Il est des réalisateurs dont on peut aller voir les films presque les yeux fermés et Martin Scorsese fait partie de ceux-là. Ce producteur, scénariste, metteur en scène et réalisateur qui fait partie des Grands du cinéma américain – lauréat de la Palme d’Or à Cannes pour Taxi Driver (1976) et par deux fois oscarisé – nous gratifie d’un film presque tous les ans toujours avec la même intensité.
Tout au long de sa carrière, ce fervent défenseur du cinéma d’auteur n’aura eu de cesse d’explorer quelques grands genres du cinéma comme le film musical (New York, New York – 1977), le film de gangsters (Les affranchis – 1990), le biopic (Raging Bull – 1980), le road-movie (Alice n’est plus ici – 1974), le film d’époque (Le temps de l’innocence – 1993), le thriller (Les nerfs à vif – 1991), ou encore la comédie (After Hours – 1985). Avec Shutter Island, l’heureux touche-à-tout adapte le roman mystérieux de l’Américain Dennis Lehane, plus connu pour son précédent livre Mystic River adapté au cinéma par Clint Eastwood en 2003. C’est donc l’occasion, pour Scorsese, de visiter le thriller psychologique sous les hospices du genre fantastique.
Il plonge le spectateur en 1954, dans les méandres psychologiques de Teddy Daniel (Leonardo Di Caprio), jeune US Marshal qui a perdu son épouse bien-aimée dans l’incendie de leur appartement. Il est invité avec son collègue, Chuck Aule (Mark Ruffalo), sur une île pénitentiaire de très haute sécurité accueillant des malades mentaux dangereux, afin d’enquêter sur la disparition d’une détenue – Rachel Solando (Emily Mortimer), coupable d’avoir noyé ses trois enfants – qui s’est échappée de manière inexplicable d’une cellule verrouillée de l’extérieur. Les deux hommes se retrouvent vite confrontés à l’hostilité des médecins et des gardiens du lieu ce qui ralentit leurs investigations. Une tempête s’abat alors sur Shutter Island, condamnant les deux protagonistes à rester sur l’île…
Martin Scorsese parvient à cristalliser tous les ingrédients pour faire de ce huis clos (shutter, en anglais, évoque le confinement) un feu d’artifice fantastique. Il dote son long métrage d’une esthétique ultra gothique où tout est bruit et fureur dans une ambiance orageuse de clair-obscur magnifique où s’abattent la tempête et ses éclairs (comme il avait pu le faire auparavant dans Les nerfs à vif).
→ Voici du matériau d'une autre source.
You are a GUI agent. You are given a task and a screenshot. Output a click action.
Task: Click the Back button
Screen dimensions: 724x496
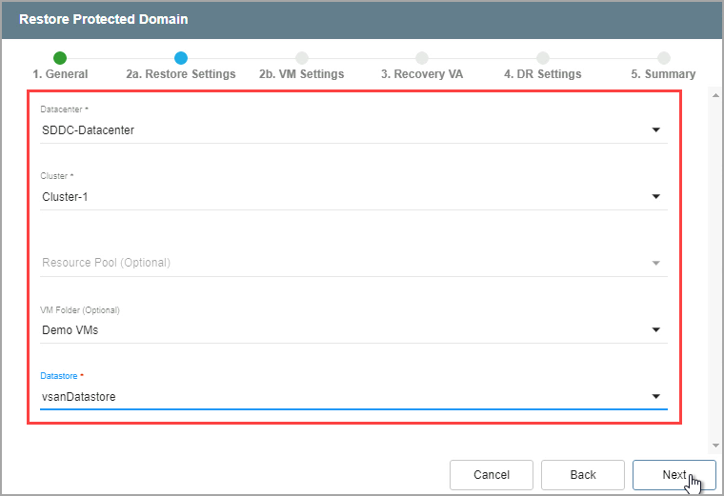pyautogui.click(x=582, y=475)
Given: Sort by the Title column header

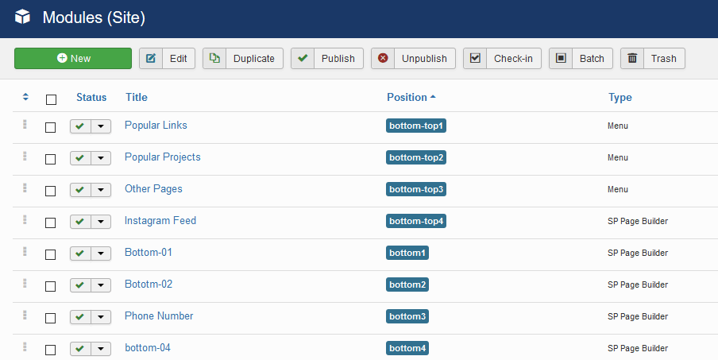Looking at the screenshot, I should 136,97.
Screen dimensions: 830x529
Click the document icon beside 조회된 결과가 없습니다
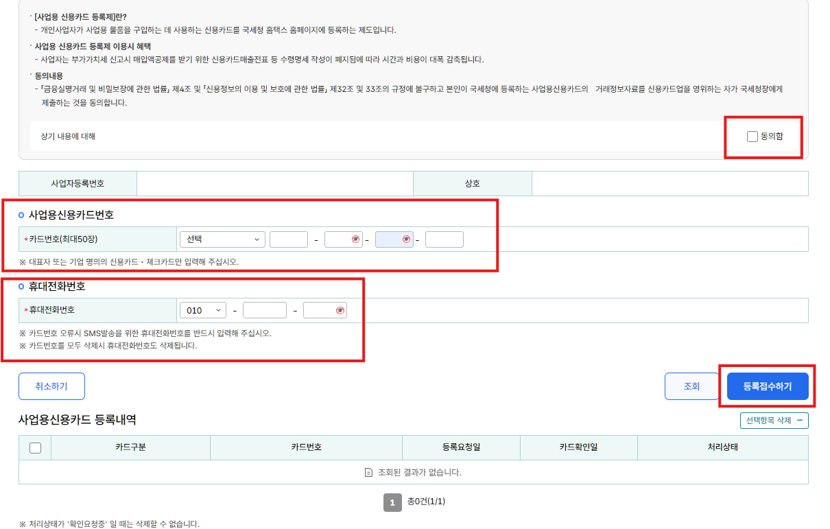click(369, 473)
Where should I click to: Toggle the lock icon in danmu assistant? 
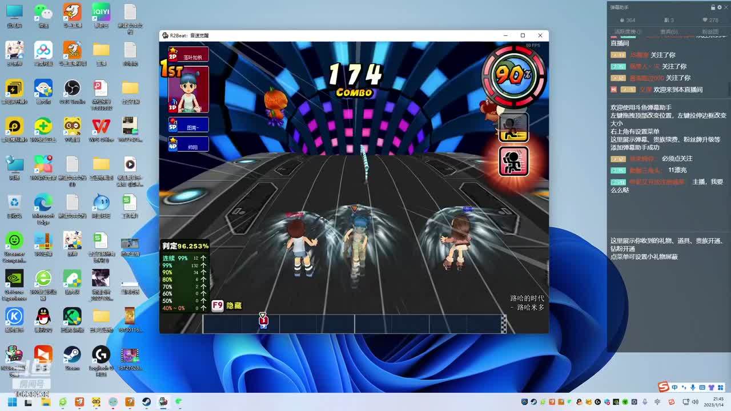(x=713, y=7)
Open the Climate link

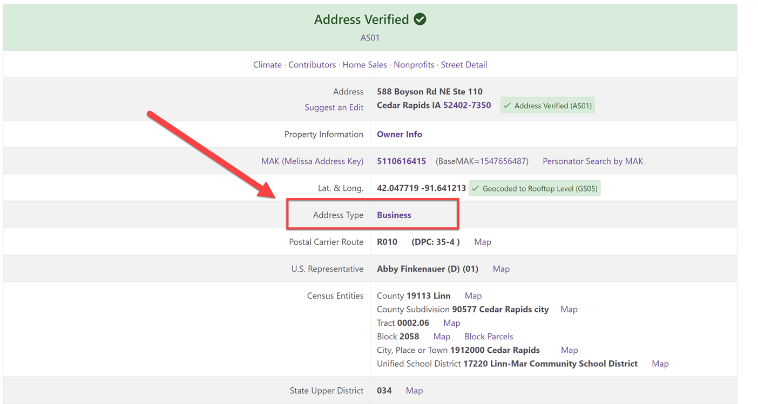(x=267, y=65)
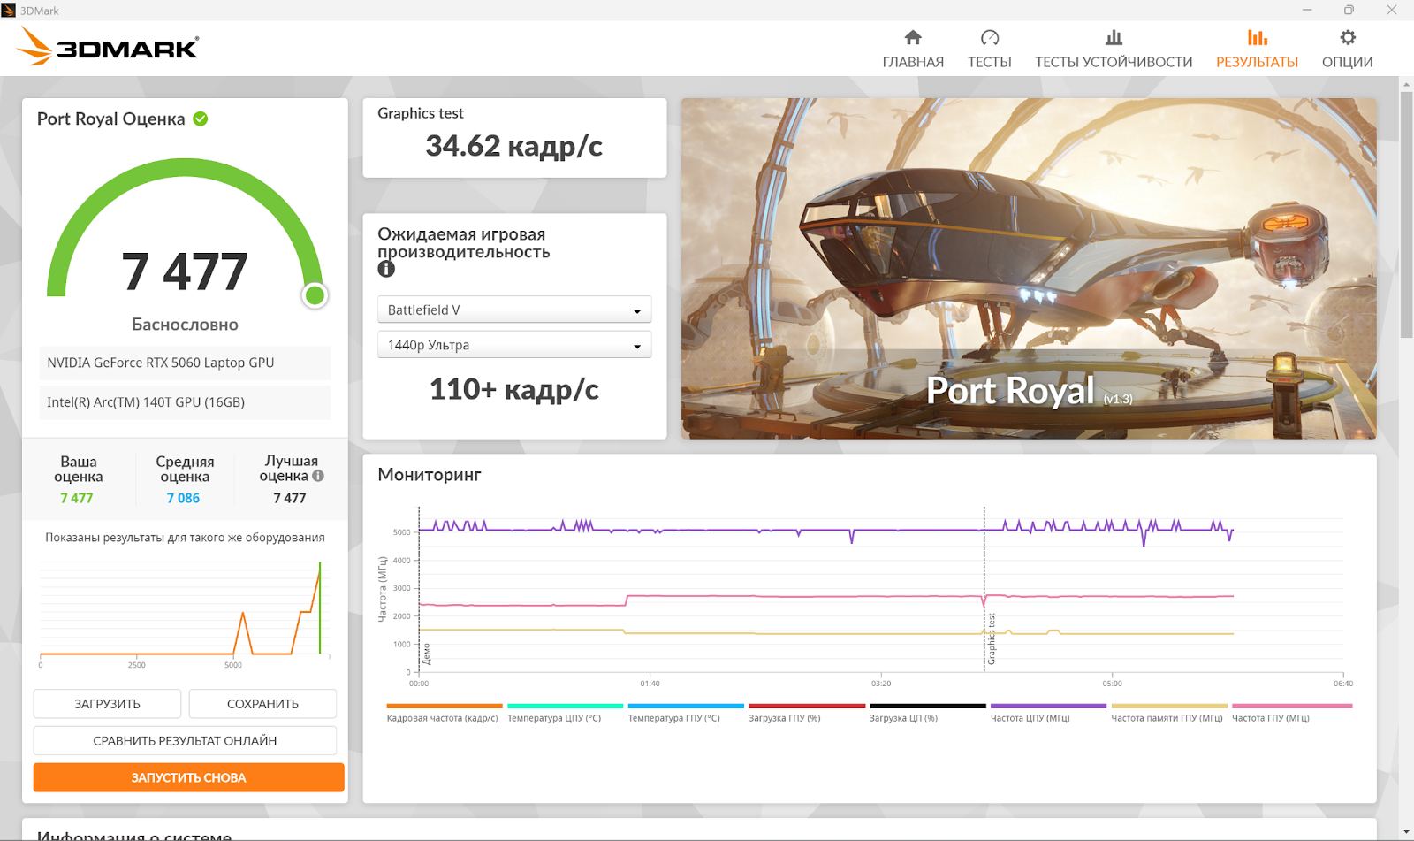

Toute cette atmosphère vient, d’ailleurs, faire écho au désordre psychologique des personnages.
Dans ce film, Di Caprio (dont c’est la quatrième collaboration avec le réalisateur d’Aviator) nous prouve qu’il a laissé tombé une fois pour toute (espérons-le, du moins) les rôles de minets pour endosser ici un personnage dont la palette émotionnelle et psychologique est très travaillée. En cela, on ne peut s’empêcher de le comparer à Robert de Niro, autre acteur fétiche du Maître Scorsese. On notera, en outre, la superbe distribution des seconds rôles (notamment Ben Kingsley et Patricia Clarkson) qui donnent au film tout son relief grâce à une direction d’acteurs excellente. Scorsese fait même un beau clin d’œil à l’histoire du cinéma fantastique mondial en confiant un rôle de personnage d’ancien Nazi, devenu professeur en psychiatrie des plus énigmatiques, au père Lancaster Merrin de L’Exorciste (1973), j’ai nommé Max Von Sydow (Le septième sceau, 1957).
On aurait pu craindre que les 138 minutes du film ne soient jonchées de quelques longueurs, mais il n’en est rien. Le scénario n’en finit pas de rebondir, plongeant le spectateur dans une soif de découvrir les véritables intentions des personnages qui viennent émailler le point de vue subjectif de Teddy. Le spectateur doit alors assumer un rôle actif dans la réception de ce film à l’instar de quelques belles pièces et chefs d’œuvre du cinéma de genre comme Rosemary’s Baby (1968), Shining (1980), ou Swimming Pool (2003). Il permettra à chacun de se confronter à ses certitudes en montrant qu’il ne faut pas toujours croire ce que l’on nous montre et que c’est souvent dans les détails (de la mise en scène) que la vérité se fait jour.
Il est à parier que la sortie de son nouvel opus sera, une fois encore, l’occasion pour Scorsese de rencontrer des succès tous azimuts.